MATERIAL FOR THIS EXERCISE:
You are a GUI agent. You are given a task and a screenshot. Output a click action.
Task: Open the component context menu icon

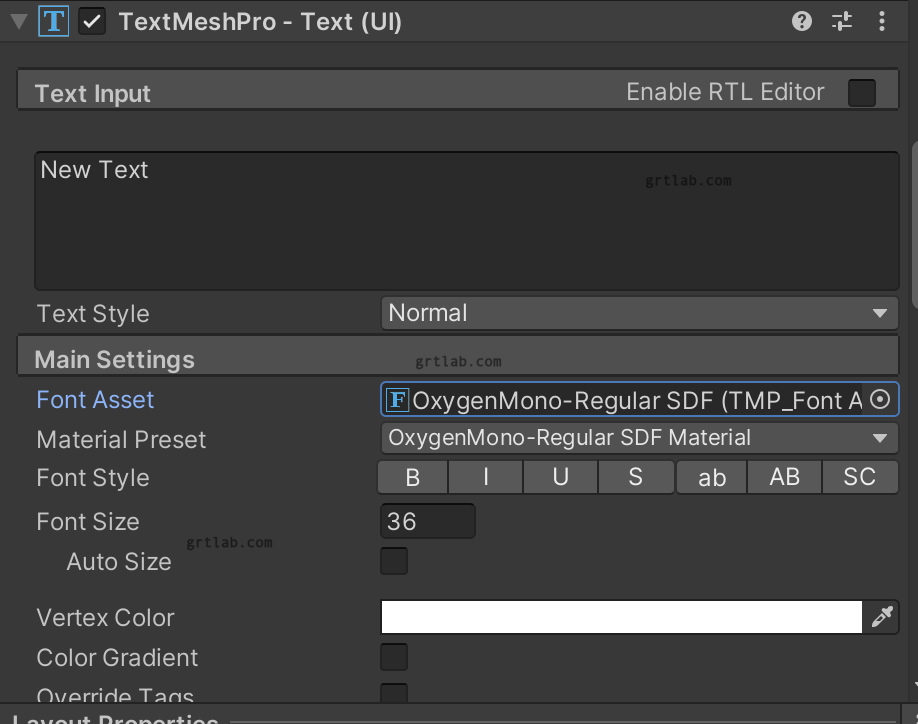882,20
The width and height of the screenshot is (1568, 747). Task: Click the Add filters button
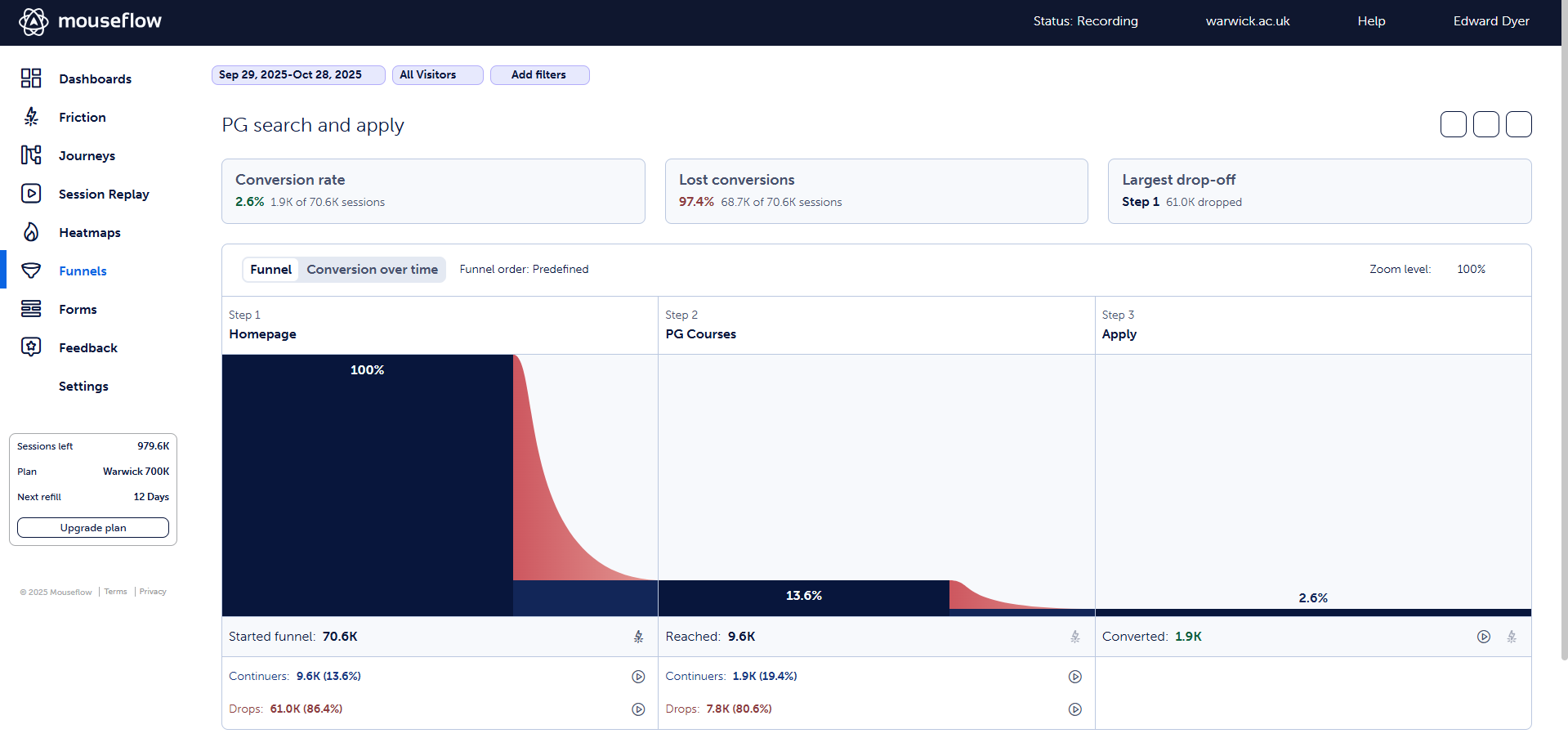[539, 75]
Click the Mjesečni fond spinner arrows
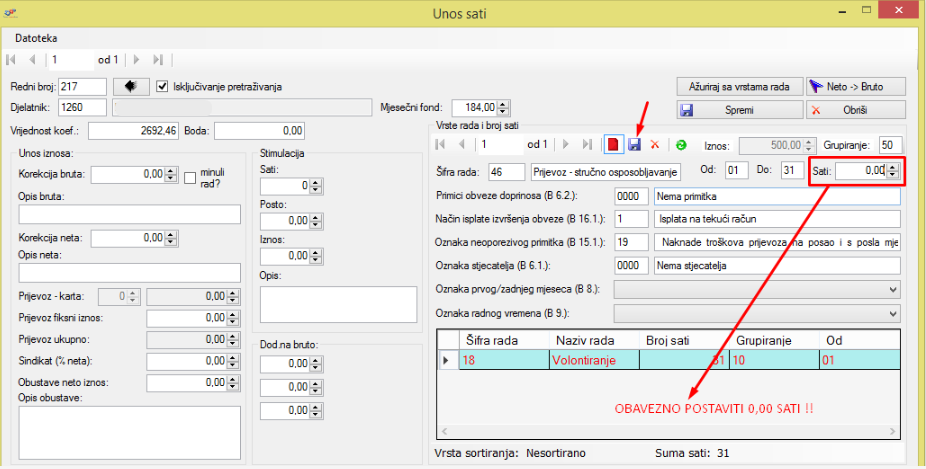This screenshot has height=469, width=926. point(504,108)
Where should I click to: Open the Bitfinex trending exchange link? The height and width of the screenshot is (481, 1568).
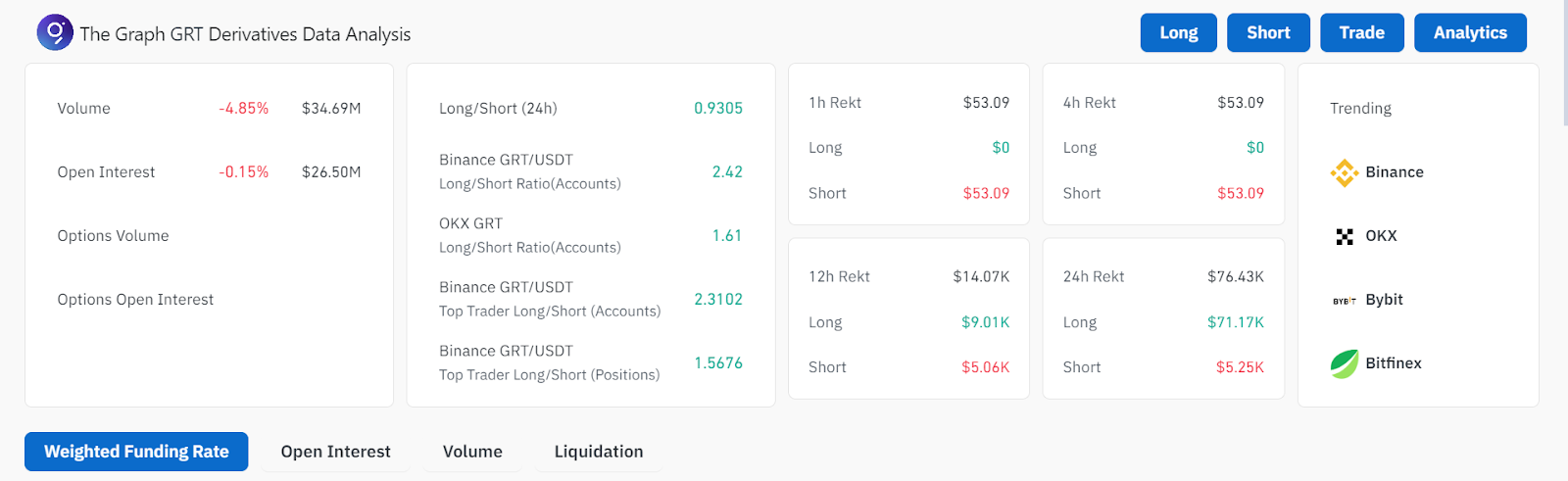1393,363
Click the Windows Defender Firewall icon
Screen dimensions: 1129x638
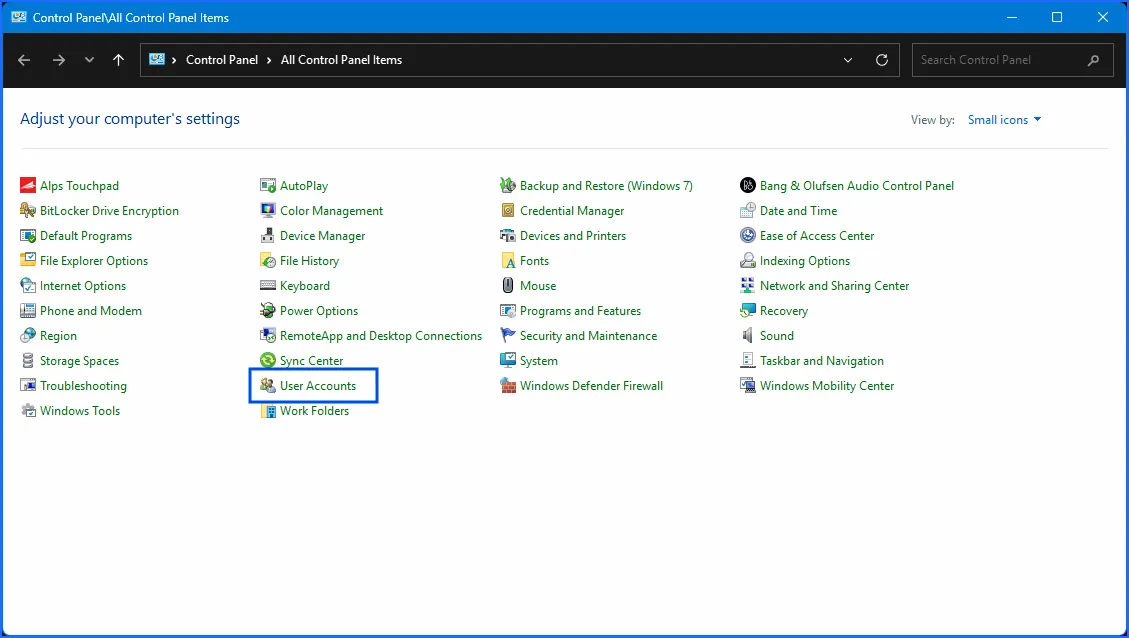pos(508,386)
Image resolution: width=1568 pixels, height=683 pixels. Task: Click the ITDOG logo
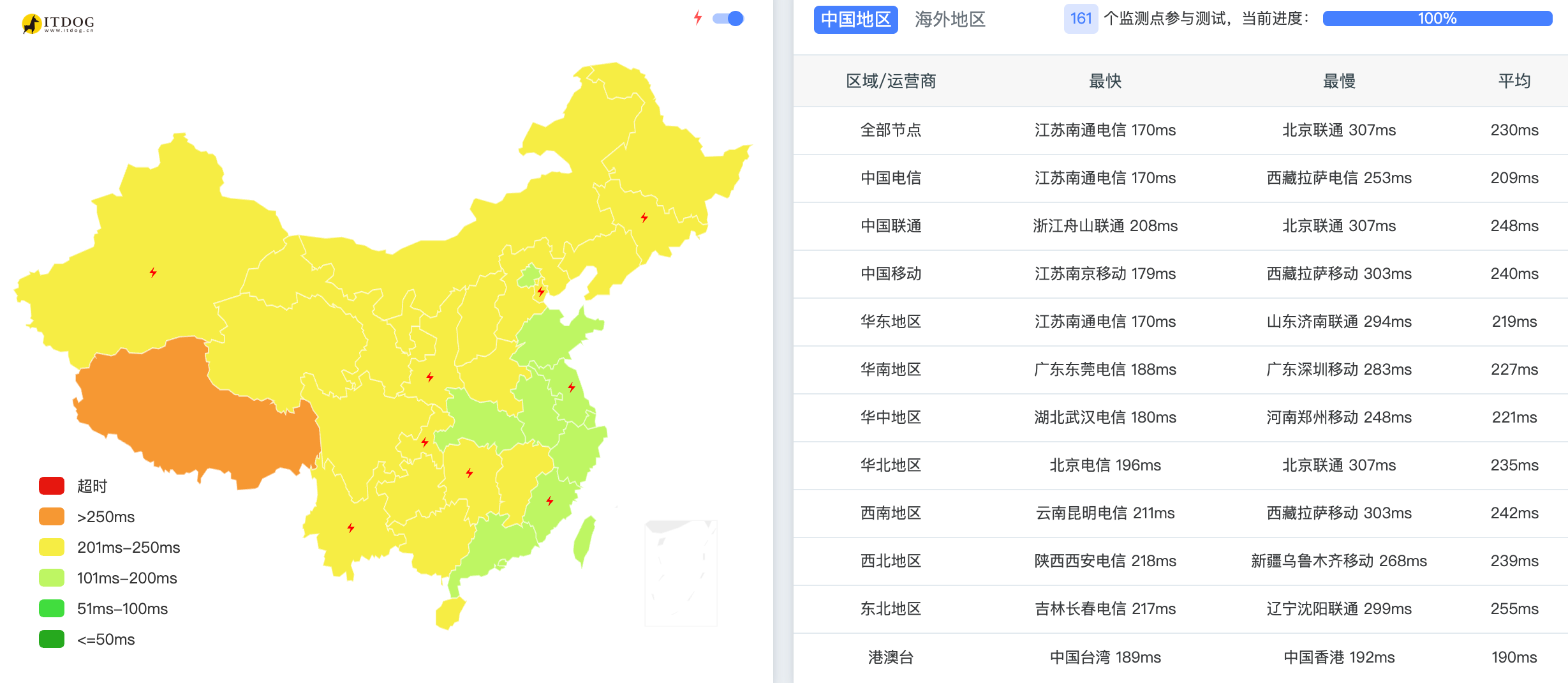pos(58,24)
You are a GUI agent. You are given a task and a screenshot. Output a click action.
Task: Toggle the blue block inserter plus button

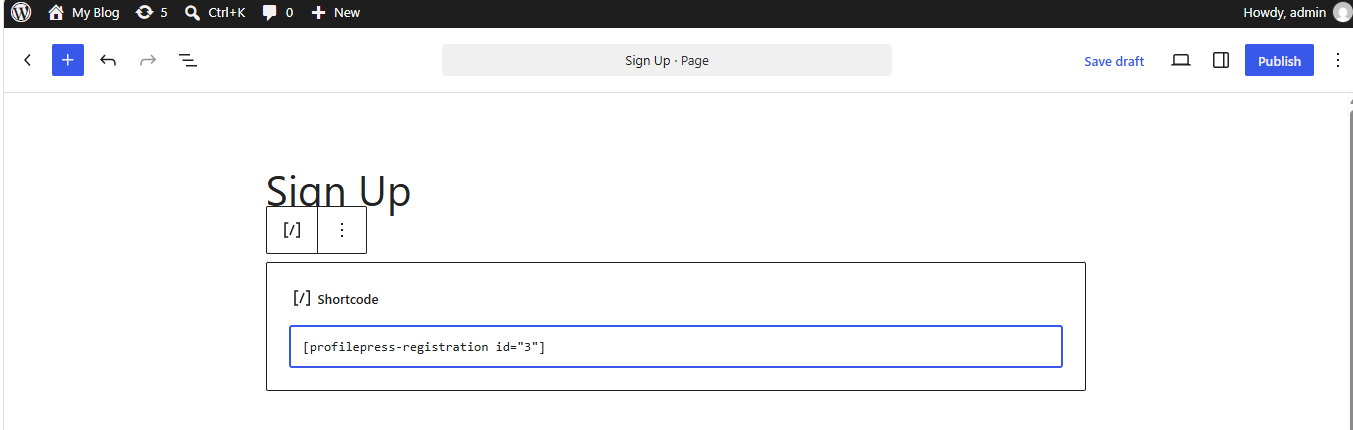pyautogui.click(x=68, y=60)
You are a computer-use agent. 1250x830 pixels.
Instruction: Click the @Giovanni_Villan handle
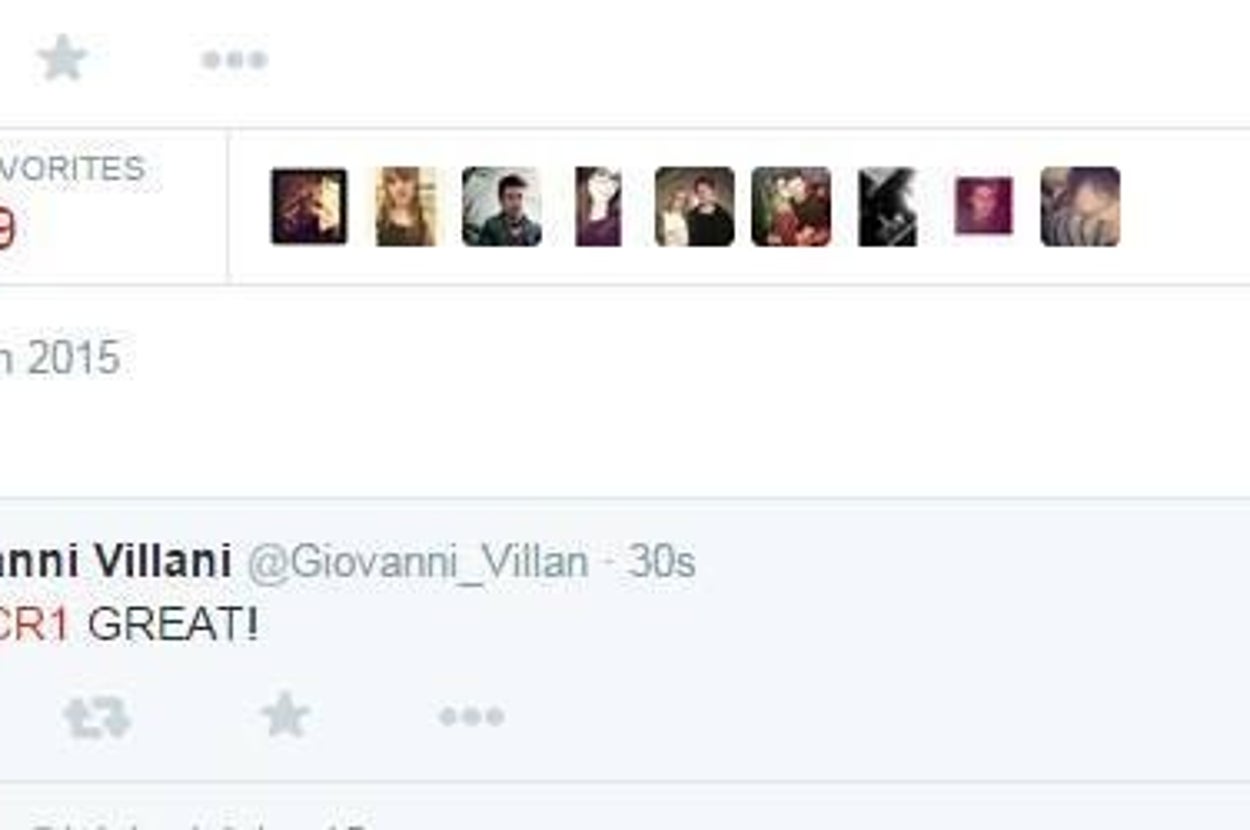pyautogui.click(x=418, y=562)
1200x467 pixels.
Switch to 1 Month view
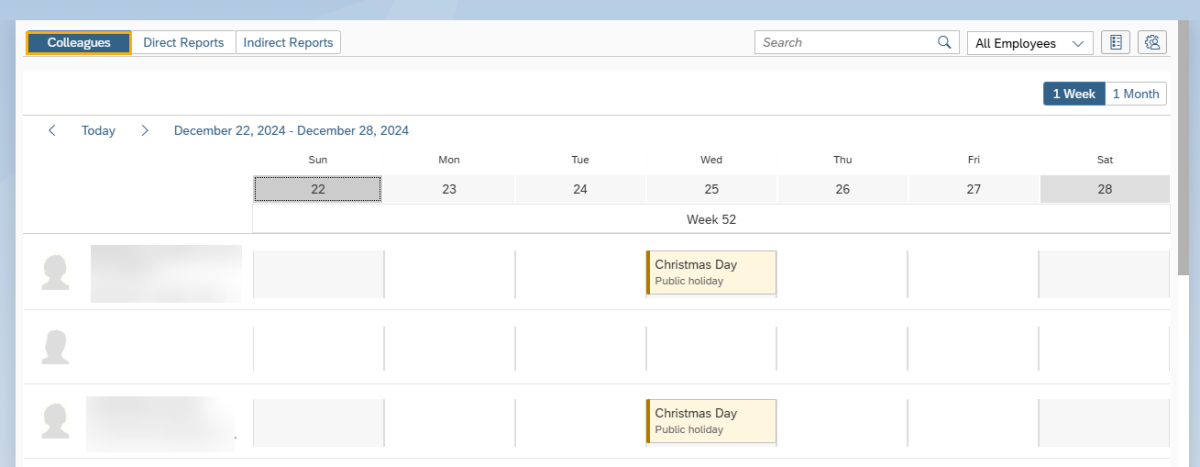tap(1135, 94)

TASK REQUIREMENTS:
Within the listing above, find the line containing "Image resolution: width=1568" and the line containing "You are a computer-use". Transcribe them and everything between them exactly, leaving out the pictures.

EXERCISE RESULT:
Image resolution: width=1568 pixels, height=683 pixels. Task: Click the ITDOG logo
pos(58,24)
You are a GUI agent. You are given a task and a screenshot. Output a click action.
Task: Toggle the blue block inserter plus button

pyautogui.click(x=68, y=60)
You are a computer-use agent. 1250x830 pixels.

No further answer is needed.